◆ Exercise
Reproduce the listing from the line with "The height and width of the screenshot is (558, 800)." up to and including the line with "click(x=723, y=182)", substituting "desktop agent" for every "computer-use agent" and leaving everything else unchanged.

Raw listing
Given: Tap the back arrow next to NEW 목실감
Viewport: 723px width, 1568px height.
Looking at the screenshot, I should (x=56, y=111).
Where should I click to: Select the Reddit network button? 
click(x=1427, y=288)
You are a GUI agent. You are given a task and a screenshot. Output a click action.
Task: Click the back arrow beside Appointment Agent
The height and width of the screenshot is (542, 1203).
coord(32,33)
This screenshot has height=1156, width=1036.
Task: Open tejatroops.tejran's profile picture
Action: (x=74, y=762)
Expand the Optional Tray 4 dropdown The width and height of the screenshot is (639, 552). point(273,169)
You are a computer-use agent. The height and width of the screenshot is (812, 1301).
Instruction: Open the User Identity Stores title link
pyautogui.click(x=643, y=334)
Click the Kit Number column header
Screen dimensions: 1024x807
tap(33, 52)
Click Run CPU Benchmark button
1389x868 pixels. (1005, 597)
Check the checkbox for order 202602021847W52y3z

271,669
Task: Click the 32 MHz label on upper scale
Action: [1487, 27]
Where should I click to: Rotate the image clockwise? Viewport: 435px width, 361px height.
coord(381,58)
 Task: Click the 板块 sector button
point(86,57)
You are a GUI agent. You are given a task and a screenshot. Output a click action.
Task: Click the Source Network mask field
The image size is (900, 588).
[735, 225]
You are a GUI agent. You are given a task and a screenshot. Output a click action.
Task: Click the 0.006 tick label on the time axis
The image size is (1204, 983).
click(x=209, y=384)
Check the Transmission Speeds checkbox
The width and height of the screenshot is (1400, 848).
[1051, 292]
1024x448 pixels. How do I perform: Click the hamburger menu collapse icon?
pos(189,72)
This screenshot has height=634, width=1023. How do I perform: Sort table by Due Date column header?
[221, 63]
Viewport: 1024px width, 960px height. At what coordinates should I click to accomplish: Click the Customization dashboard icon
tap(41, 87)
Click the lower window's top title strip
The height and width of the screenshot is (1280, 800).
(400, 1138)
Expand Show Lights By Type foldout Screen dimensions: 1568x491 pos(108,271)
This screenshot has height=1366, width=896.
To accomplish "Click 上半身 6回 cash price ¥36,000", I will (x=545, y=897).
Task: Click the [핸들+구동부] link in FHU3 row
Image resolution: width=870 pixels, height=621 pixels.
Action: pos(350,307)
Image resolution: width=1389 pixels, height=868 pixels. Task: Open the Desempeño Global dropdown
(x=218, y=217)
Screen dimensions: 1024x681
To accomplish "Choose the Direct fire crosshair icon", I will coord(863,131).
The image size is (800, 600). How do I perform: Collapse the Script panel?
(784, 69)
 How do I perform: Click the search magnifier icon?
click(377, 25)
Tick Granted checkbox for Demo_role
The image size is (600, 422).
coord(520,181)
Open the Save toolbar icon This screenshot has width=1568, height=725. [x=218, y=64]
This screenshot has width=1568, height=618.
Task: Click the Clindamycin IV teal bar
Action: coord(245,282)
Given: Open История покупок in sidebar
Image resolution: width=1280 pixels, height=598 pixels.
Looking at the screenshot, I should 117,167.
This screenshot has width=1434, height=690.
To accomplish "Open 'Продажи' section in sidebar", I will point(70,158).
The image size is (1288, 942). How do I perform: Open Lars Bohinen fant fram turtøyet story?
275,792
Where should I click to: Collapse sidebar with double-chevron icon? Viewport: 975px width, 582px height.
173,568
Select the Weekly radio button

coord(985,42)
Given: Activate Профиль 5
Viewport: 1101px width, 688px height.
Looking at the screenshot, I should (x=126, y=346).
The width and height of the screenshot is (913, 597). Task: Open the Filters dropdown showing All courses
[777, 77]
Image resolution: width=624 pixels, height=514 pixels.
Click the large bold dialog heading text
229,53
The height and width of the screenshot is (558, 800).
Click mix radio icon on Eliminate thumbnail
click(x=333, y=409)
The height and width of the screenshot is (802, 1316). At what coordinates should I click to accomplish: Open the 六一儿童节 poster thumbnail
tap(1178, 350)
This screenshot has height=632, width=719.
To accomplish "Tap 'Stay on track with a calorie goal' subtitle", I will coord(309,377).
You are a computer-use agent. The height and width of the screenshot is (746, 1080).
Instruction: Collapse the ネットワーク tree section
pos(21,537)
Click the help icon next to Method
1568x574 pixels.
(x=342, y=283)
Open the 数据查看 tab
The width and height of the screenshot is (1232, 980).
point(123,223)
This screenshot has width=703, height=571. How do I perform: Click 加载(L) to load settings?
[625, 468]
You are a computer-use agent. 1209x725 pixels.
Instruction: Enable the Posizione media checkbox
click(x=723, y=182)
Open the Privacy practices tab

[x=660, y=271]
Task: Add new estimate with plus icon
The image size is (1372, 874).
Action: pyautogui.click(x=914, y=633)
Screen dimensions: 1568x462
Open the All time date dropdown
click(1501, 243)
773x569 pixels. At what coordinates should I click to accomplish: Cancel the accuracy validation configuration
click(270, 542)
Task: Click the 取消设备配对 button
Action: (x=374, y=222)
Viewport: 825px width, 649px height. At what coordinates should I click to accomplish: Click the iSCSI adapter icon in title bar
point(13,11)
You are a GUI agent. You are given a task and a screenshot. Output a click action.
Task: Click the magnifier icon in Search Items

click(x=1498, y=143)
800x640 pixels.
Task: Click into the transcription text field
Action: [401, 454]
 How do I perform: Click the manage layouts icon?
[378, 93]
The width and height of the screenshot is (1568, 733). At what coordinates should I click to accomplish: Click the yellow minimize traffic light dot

◆ Answer to this exercise
The height and width of the screenshot is (558, 800).
Click mix radio icon on Eliminate thumbnail
click(x=333, y=409)
The height and width of the screenshot is (802, 1316). At what coordinates should I click to accomplish: Open the 六一儿童节 poster thumbnail
tap(1178, 350)
This screenshot has height=632, width=719.
To accomplish "Tap 'Stay on track with a calorie goal' subtitle", I will coord(309,377).
You are a desktop agent. The height and width of the screenshot is (746, 1080).
Instruction: Collapse the ネットワーク tree section
pos(21,537)
Click the help icon next to Method
1568x574 pixels.
(x=342, y=283)
Open the 数据查看 tab
The width and height of the screenshot is (1232, 980).
point(123,223)
This screenshot has width=703, height=571. How do I perform: Click 加载(L) to load settings?
[625, 468]
You are a desktop agent. 1209x725 pixels.
Instruction: Enable the Posizione media checkbox
click(x=723, y=182)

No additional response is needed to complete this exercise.